A great cheer went up in the House of Commons when the result was announced shortly before midnight, revealing a large majority had voted for the permanent abolition of the death penalty for murder.

The voting was 343 in favour and 185 against.

The ruling came after a seven-and-a-half-hour debate which ended with the three party leaders – Labour Prime Minister Harold Wilson, Conservati­ve Edward Heath and Liberal Jeremy Thorpe going through the same lobby to vote against hanging.

Under the terms of the Murder (Abolition of Death Penalty) Act 1965, hanging had been suspended for five years and this result meant it would now not return.

Before the debate, Duncan Sandys, Tory MP for Streatham, had presented Parliament with a petition calling for the return of hanging, claiming to have a million signatures.

He argued public opinion backed hanging as a better deterrent than prison.

Sandys said: “We have a duty to give the fullest considerat­ion to the clearly-expressed wishes of those we represent.
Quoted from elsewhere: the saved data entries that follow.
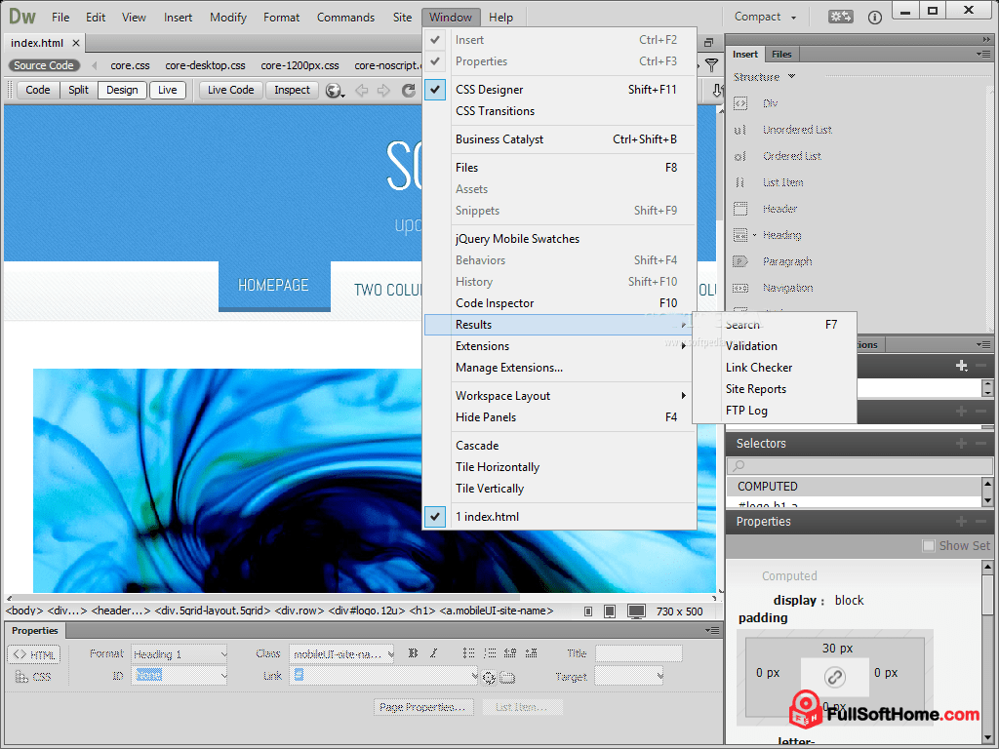
Task: Click the Title input field in Properties
Action: tap(638, 653)
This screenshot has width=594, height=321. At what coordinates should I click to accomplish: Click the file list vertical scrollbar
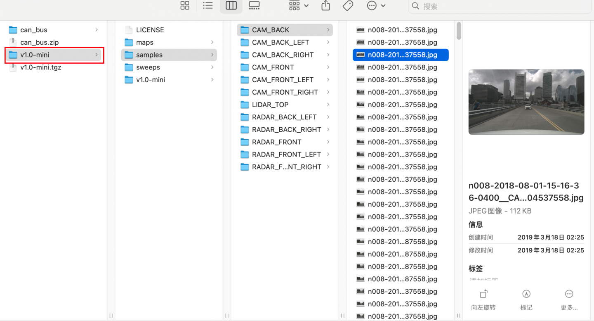click(x=459, y=31)
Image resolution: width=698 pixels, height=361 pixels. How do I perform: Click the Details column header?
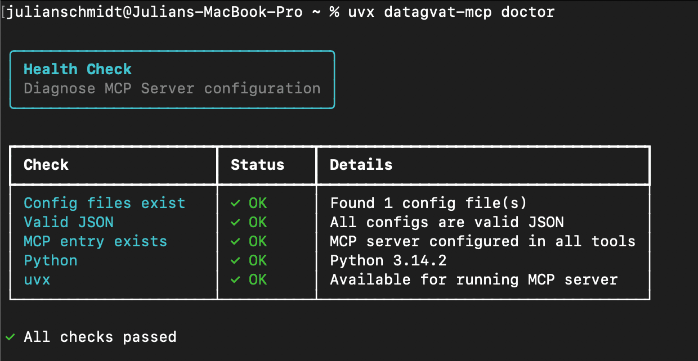pos(360,165)
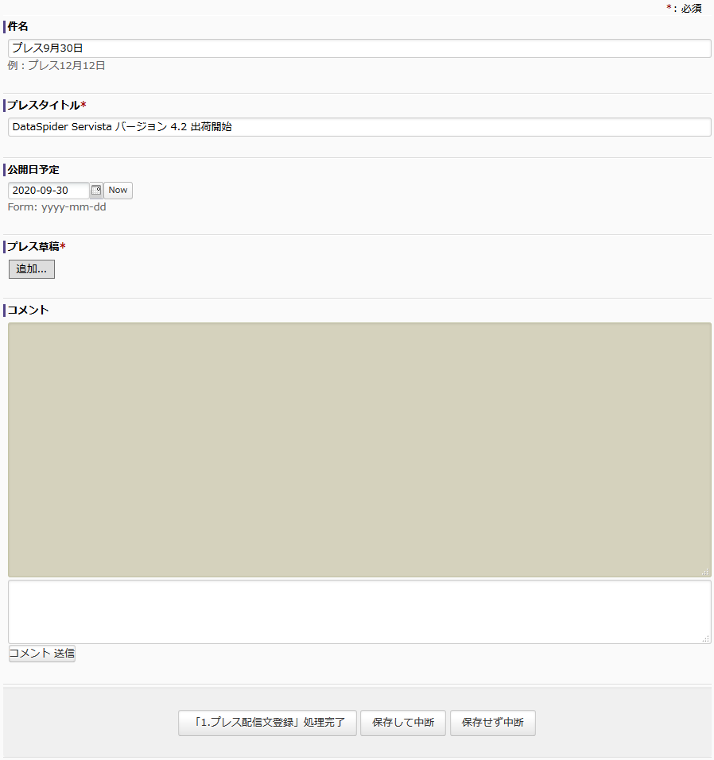Viewport: 714px width, 760px height.
Task: Click the Now button beside the date
Action: [118, 191]
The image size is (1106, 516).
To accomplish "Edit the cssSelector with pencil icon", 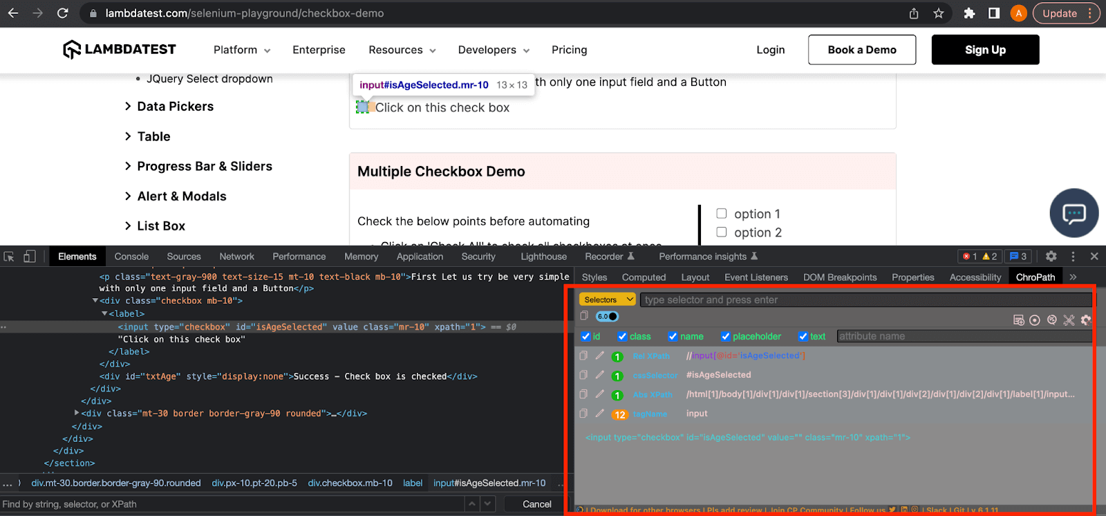I will tap(599, 375).
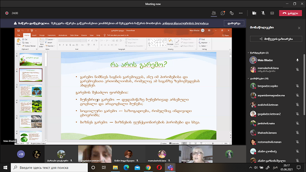
Task: Click muted mic icon next to bregvadze.sopiko
Action: [x=297, y=86]
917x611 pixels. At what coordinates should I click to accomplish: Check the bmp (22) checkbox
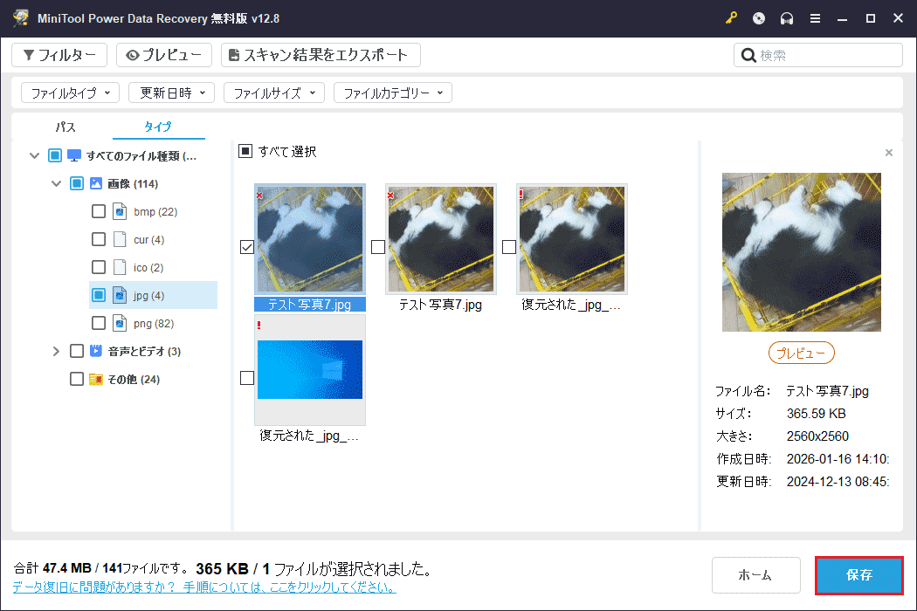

We have no right to assume that the firmly-held views of the overwhelmi­ng majority of the British people are unworthy and misguided.”

But Home Secretary James Callaghan opened proceeding­s by telling a packed House that the number of murders in Britain had varied between 114 and 154 from 1957 to 1968.

He concluded: “These figures show that the murder rate is not soaring as a result of the abolition of capital punishment, but remains remarkably stable.”

However, there was some discontent among Tory backbenche­rs that the Government had pressed ahead with the debate before the five-year suspension had expired.

Quintin Hogg, opposition spokesman on home affairs, said that, although he could not prove it statistica­lly: “There are people dead today who might have been alive if the law had been different.

“There are also people alive today who would, if the law stayed the same, be dead within the next 10 years.”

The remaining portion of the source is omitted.